Abteilungsleiter Robert Kasper berichtete eine Woche nach der Hauptversammlung der Schützen von Problemen bei der Nachbesetzung von Posten in Vorstand und Ausschuss. Dennoch können noch alle Mannschaften am Wettkampfbetrieb teilnehmen. Die Luftgewehrmannschaften mischten jeweils vorne mit, auch die Luftpistolenmannschaft konnte die Klasse halten. Bei den Meisterschaften reichte die Bandbreite von der Kreismeisterschaft bis zur Deutschen Meisterschaft. Mit Daniel Riss habe man sogar den Kreisschützenkönig in seinen Reihen. Aushängeschild der TSG Schützen ist jedoch Emanuel Müller, der im Dezember mit der Mannschaft bei der Olympischen Schnellfeuerpistole im Dezember in Ägypten Weltmeister wurde und im Einzel Bronze holte.
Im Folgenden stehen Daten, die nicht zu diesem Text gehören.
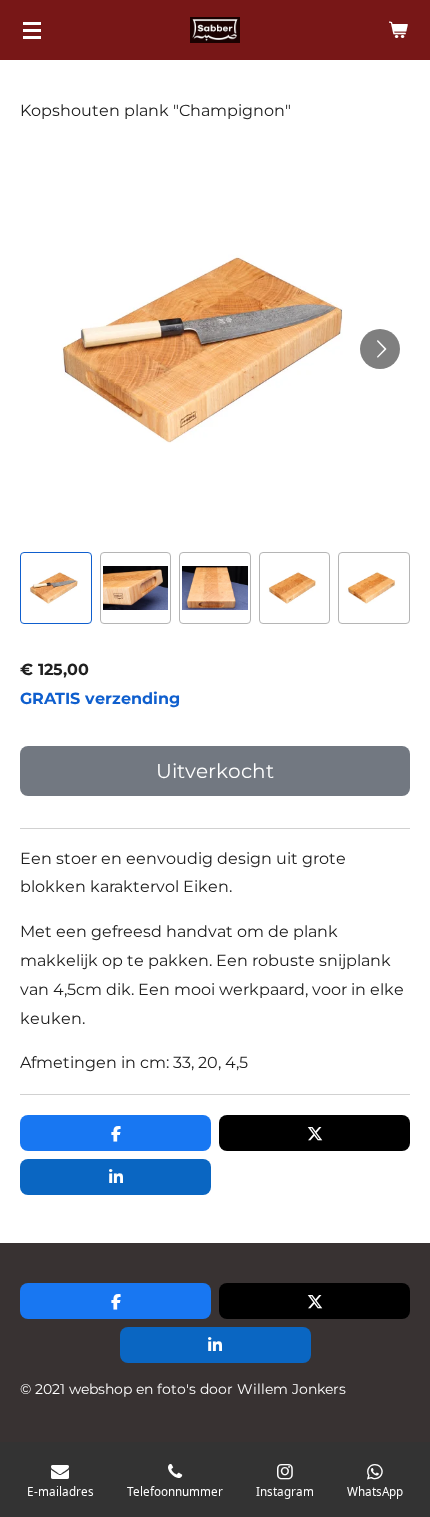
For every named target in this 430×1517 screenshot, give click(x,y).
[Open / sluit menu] (32, 30)
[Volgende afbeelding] (380, 349)
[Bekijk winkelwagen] (398, 30)
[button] (56, 588)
Der frischgebackene Abteilungsleiter der Volleyballer, Gerrit Heinzelmann, hatte ebenfalls positive Nachrichten. Die Damen spielten erfolgreich Bezirksklasse und die Herrenmannschaft schaffte den Aufstieg in die Landesliga. Die Volleyballabteilung verfügt über eine großes Nachwuchsreservoir. Die Jugendlichen trainierten teilweise bei den aktiven Herren und Damen mit. Aktuelle Projekte sind im Sommer der Beach-Cup und aktuell die Stadtmeisterschaften.
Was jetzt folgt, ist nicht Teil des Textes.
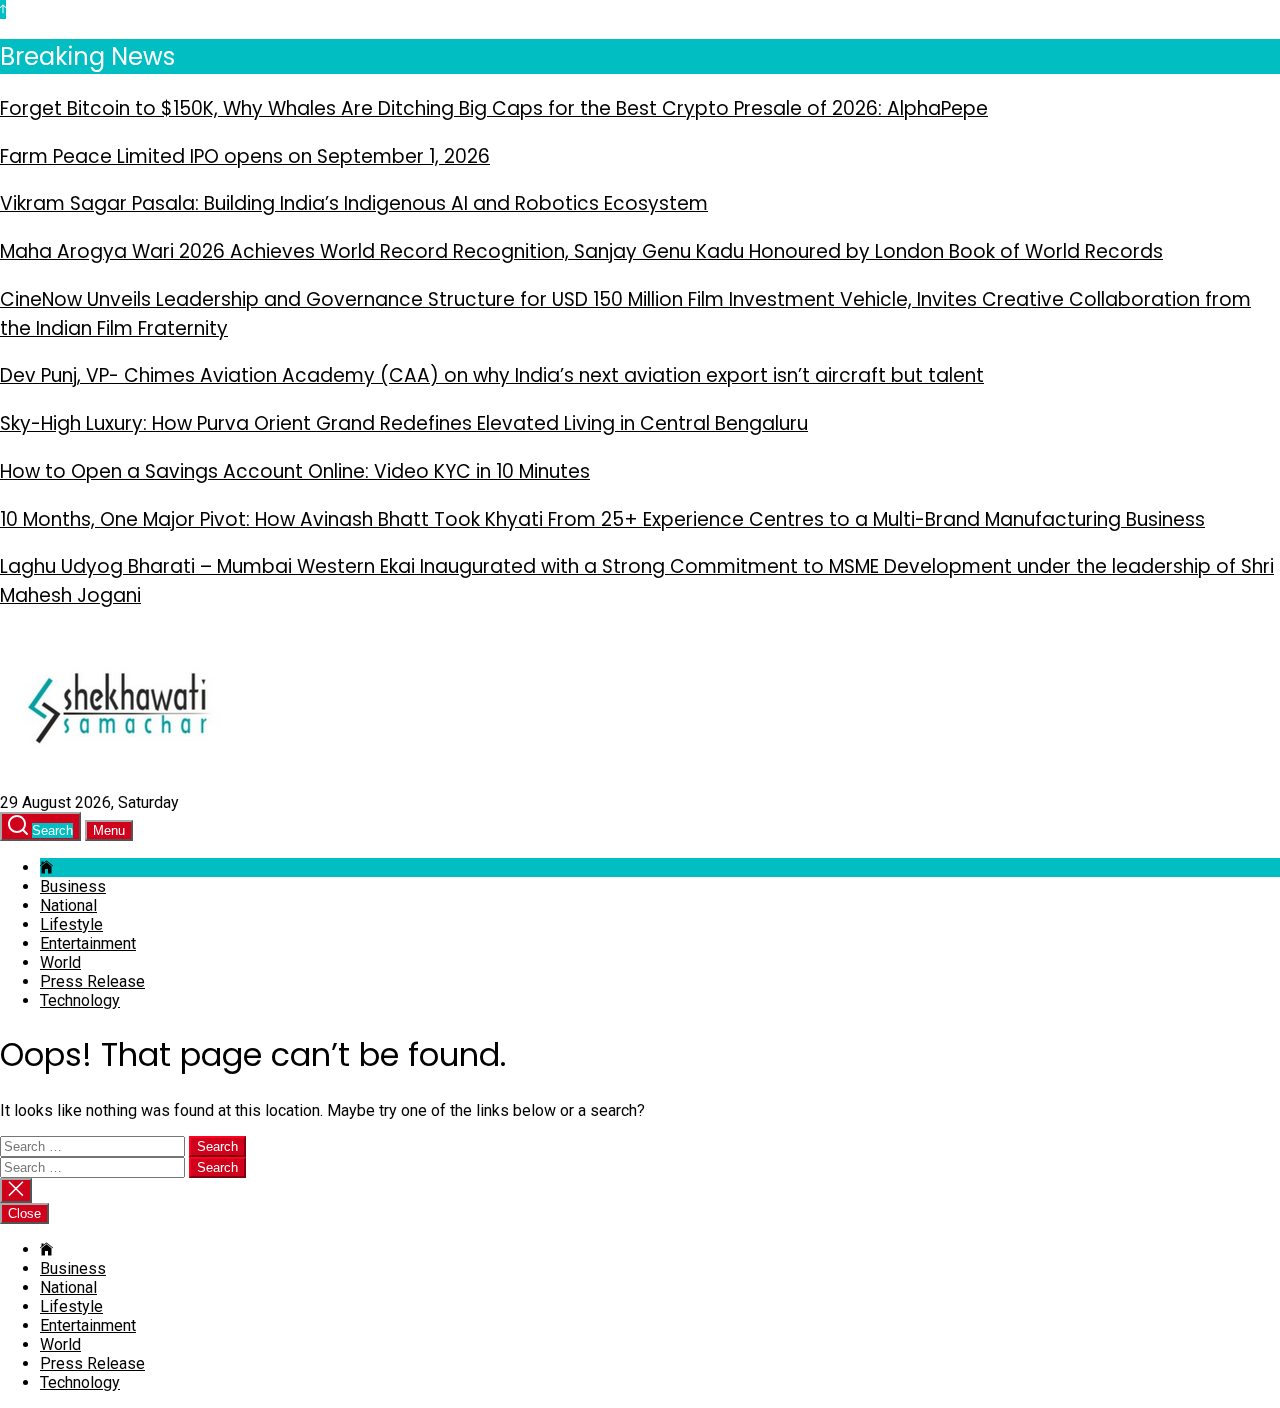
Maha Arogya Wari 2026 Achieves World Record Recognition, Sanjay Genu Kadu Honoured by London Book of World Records (581, 251)
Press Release (92, 981)
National (68, 905)
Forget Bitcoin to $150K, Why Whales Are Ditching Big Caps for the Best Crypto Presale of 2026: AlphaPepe (494, 108)
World (60, 962)
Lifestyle (71, 924)
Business (73, 886)
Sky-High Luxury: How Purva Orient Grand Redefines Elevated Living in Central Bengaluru (404, 423)
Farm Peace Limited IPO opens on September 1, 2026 (245, 156)
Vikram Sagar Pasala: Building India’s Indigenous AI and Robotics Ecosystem (354, 203)
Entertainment (88, 943)
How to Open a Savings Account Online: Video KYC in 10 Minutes (295, 471)
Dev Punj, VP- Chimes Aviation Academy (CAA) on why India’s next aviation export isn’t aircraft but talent (492, 375)
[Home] (46, 867)
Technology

Florian Strobel sprach für die größte Abteilung der TSG, die Abteilung Turnen und ihre Gruppen. Mit 72 Übungsleitern und Helfern stellt die Turnabteilung fast die Hälfte aller Übungsleiter der Gesamt-TSG. Bei den Kampfrichtern hat die Abteilung inzwischen Mitglieder mit der höchsten nationalen wie internationalen Qualifikation.
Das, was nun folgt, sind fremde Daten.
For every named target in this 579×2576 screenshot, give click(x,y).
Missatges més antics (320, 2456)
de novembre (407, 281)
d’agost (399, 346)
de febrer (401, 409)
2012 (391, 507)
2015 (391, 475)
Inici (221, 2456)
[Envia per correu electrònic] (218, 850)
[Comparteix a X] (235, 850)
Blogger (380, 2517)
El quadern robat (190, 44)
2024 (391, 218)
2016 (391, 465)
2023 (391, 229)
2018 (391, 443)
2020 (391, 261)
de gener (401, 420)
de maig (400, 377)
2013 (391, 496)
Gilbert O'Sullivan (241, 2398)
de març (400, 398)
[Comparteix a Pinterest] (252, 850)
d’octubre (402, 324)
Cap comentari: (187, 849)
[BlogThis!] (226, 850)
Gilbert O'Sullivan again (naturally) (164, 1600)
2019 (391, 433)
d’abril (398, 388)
Für die Mutter-Kind-Gruppe suche man händeringend eine Halle. Highlights der Saison sind bei den Aktivitäten immer die Vereinsmeisterschaften, die Nikolausfeier und das Zeltlager. Ebenfalls großartig sei der Besuch des internationalen Deutschen Turnfests in Leipzig gewesen. Jahrestiefpunkt war der Tod von Ehrenmitglied Frieder Rothenhäusler gewesen, der die Werte der Abteilung stark geprägt hatte. Sportlich erfolgreich waren die Trampolin-Turner(innen). Neben der Württembergischen Meisterschaft hob Strobel besonders die beste Nachwuchs-Trampolinerin, Sophie Berle, hervor, die bei der „Deutschen“ sich Bronze ersprang.

Klaus Schütt betonte in seinem Grußwort die Wichtigkeit der Gemeinschaft in den Vereinen. Daher sei es seitens des Gemeinderates keine Frage gewesen, die Jugendförderung zu erhöhen. „Denn Jugendliche, die in Vereinen unterwegs sind, werden gut auf das Berufsleben vorbereitet.“ Im Gemeinderat habe es daher auch keine Diskussion bei der Sanierung des Kunstrasenplatzes und beim Flutlicht gegeben.

Wahlen

Bei der folgenden von Schütt geleiteten Wahl wurden die Vorstände Thomas Grandl und Marga Loritz einstimmig in ihren Ämtern bestätigt. Da Erwin Fluhr zum Abteilungsleiter gewählt wurde, musste für seinen Ausschussposten ein Ersatz gefunden werden. Diesen Posten hat nun Hubert Schwarz übernommen.

Unter Punkt Verschiedenes wies Thomas Grandl auf das demnächst wieder beginnende Stadtradeln hin. Als großen Termin für die Ablegung des Sportabzeichens unter der Führung der Abteilung Turnen nannte Thomas Grandl den 3. Juli um 14.00 Uhr auf dem Kollegssportplatz.